Horizon Zero Dawn is already one of the best games of 2017 thanks to a gorgeous open world, pitch-perfect combat (against robot dinosaurs!), and an enticing mystery. Even though Horizon’s ending answered all the questions surrounding Aloy’s past, players still want more of the intriguing post-apocalyptic world she inhabits – and Guerrilla is all too happy to oblige. Just in time for winter, The Frozen Wilds adds a large snowy region, along with new secrets to uncover and mechanical beasts to slay. While not a massive or vital expansion, The Frozen Wilds provides a welcome reason to delve back into the hunt.
The Frozen Wilds seamlessly slots into Aloy’s journey, opening up a sizable new region in the northeast corner of the map. This area is home to the Banuk, the isolated and nomadic tribe that strikes a balance between hunting the world’s robotic animals (like everyone else in the game) and revering them. The Banuk didn’t get a lot of screen time in the base game, and The Frozen Wilds shines a spotlight on what turns out to be the most interesting faction in the series.
Upon entering the region, Aloy is immediately ensnared in the Banuk’s plight; new breeds of stronger machines are emanating from an ominous mountain known as Thunder’s Drum, and the tribe’s attempt to take it back has ended in heavy losses. Aloy takes it upon herself to find out what’s happening inside the mountain (the Banuk don’t care much for help from outsiders), a quest that also promises more information on her shady business partner, Sylens. While it has some loose ties to the main narrative, The Frozen Wilds mostly contains its own mysteries and lore. The core story missions aren’t particularly long (you embark on about a half-dozen missions), but they take you on a well-paced narrative, and new acquaintances like the tribal chieftain Aratak and the machine-communing shaman Ourea defy common character tropes. Aloy’s allies are also better integrated into the gameplay, accompanying her on several missions and evolving with the story.
The Frozen Wilds’ side missions and errands are also worth undertaking, and offer better rewards than in the main game. By helping various Banuk tribe members, you can attain new outfits and weapons, including the flamethrower-like forgefire and electricity-spewing stormslinger. A separate side-quest chain allows you to upgrade these new weapons into formidable tools of destruction; the forgefire in particular can quickly melt through the HP bars of enemies if you’re brave enough to stand toe-to-toe with them, and an alternate attack allows you to lob fireballs from a distance. You’re still limited to four slots on your weapon wheel, but I happily made room for the new arsenal, even if arrows are still your main attack method. Even without the rewards, I was once again compelled to track down and read all the new collectible data files that The Frozen Wilds adds, a testament to Guerrilla’s expertise in world-building.

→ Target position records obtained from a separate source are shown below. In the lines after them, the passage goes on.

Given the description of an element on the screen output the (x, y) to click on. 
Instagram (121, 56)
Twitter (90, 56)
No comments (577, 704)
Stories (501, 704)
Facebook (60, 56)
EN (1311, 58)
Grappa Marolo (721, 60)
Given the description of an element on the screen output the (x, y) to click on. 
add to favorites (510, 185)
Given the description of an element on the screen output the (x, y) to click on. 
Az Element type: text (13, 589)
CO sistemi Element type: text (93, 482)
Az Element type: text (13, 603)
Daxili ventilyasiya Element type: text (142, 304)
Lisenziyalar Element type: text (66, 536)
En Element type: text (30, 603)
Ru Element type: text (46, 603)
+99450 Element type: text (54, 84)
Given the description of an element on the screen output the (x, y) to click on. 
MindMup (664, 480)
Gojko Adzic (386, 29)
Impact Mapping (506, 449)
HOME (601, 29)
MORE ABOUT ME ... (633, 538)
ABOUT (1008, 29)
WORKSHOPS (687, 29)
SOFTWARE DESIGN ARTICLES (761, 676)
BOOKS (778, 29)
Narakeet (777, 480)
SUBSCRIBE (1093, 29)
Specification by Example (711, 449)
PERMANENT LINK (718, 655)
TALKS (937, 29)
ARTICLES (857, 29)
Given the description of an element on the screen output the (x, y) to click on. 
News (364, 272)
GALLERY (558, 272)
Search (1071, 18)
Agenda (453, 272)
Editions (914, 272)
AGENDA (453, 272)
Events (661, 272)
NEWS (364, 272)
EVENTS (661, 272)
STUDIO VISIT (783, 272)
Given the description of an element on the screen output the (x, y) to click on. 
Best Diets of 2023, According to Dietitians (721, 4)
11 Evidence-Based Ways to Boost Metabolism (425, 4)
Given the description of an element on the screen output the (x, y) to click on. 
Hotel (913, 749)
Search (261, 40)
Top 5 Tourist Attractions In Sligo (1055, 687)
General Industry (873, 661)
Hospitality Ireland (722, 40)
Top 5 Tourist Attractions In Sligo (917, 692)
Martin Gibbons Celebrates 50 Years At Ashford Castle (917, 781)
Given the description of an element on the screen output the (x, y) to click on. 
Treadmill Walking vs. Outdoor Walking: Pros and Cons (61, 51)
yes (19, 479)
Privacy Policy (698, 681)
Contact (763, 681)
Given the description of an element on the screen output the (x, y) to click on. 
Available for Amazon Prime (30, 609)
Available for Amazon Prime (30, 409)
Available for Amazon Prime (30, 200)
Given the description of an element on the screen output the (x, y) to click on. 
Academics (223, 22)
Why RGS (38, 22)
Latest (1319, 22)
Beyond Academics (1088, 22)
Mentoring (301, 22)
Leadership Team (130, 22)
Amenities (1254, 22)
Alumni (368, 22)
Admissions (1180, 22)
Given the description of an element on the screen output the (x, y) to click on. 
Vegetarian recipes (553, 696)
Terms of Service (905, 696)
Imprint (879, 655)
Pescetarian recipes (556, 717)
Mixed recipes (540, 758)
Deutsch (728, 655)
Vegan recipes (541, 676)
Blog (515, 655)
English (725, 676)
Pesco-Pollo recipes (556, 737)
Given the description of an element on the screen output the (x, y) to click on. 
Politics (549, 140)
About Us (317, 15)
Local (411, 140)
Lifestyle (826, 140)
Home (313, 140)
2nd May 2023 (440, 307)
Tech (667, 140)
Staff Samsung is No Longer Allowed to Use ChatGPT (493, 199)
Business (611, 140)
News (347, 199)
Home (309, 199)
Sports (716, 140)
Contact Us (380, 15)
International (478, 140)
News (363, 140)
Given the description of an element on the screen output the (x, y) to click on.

Guerrilla also succeeds in creating a visually stunning locale to explore. What The Frozen Wilds lacks in environmental variety (I hope you like snow) it makes up for in focus. You can practically feel the chill of the inhospitable snowscapes Aloy explores, which reverberates in the Banuk’s culture and their struggle for survival. You can also discover a few more geographic landmarks which root Horizon in the real world, another fun aspect that drove exploration in the main game.
Unfortunately, you mostly face familiar foes in The Frozen Wilds’ new environment. The expansion only introduces two new mechanical beasts: the canine-like scorcher and the bearlike frostclaw (plus a fireclaw variant). A new enemy-buffing tower is also added to the mix, along with tougher “daemonic” versions of the main creatures. The scorcher and frostclaw are formidable additions to the food chain, and offer some great, end-game-worthy showdowns during The Frozen Wilds’ story missions. In contrast, the other battles in Horizon’s new region feel like more of the same.
The new skill tree is also disappointing. Most of the new abilities are focused on allied machines, which were underused in the main game. However, boring abilities like scavenging supplies while riding a mount and three(!) skills devoted to machine repair aren’t going to change that. A few other skills offer quality-of-life upgrades like more inventory space or the ability to break down mods and resources for cash, but they are all largely inconsequential.
Ultimately, The Frozen Wilds is a welcome addition to Horizon. The mysteries residing in Thunder’s Drum may not reach the same heights as the main game, but they are a great reminder of how wonderful and compelling Horizon is. The Frozen Wilds doesn’t reinvent Guerrilla’s new hit game, but I’ll gladly accept the excuse to jump back into Aloy’s world.